**Data extracts:**
------------------------------------------------

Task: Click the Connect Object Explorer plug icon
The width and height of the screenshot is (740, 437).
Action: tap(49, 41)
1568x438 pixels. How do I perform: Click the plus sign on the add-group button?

------------------------------------------------

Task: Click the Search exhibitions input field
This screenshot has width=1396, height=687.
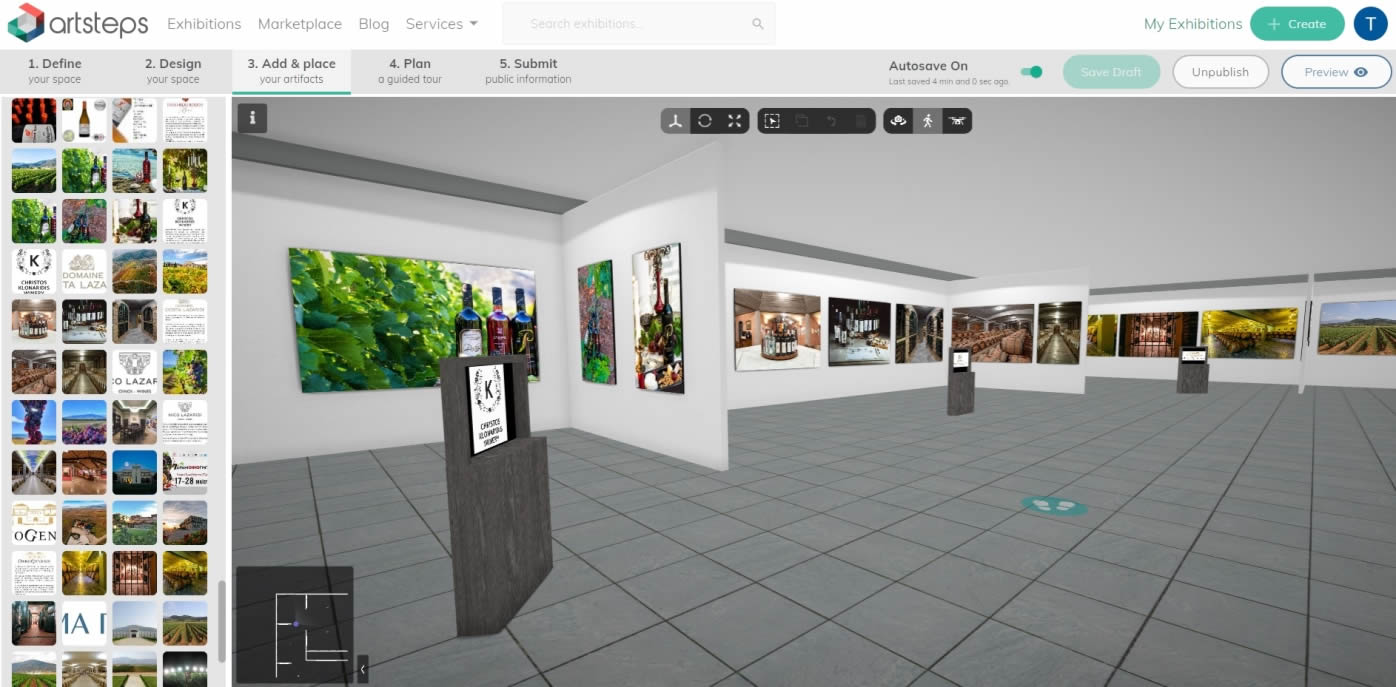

------------------------------------------------

All lines above between those holding "Task: Click the Connect" and "1568x438 pixels. How", inclusive, must be set down unchanged, and no other line may be included.

**Answer to the problem:**
Task: Click the Connect Object Explorer plug icon
The width and height of the screenshot is (740, 437).
Action: tap(49, 41)
1568x438 pixels. How do I perform: Click the plus sign on the add-group button?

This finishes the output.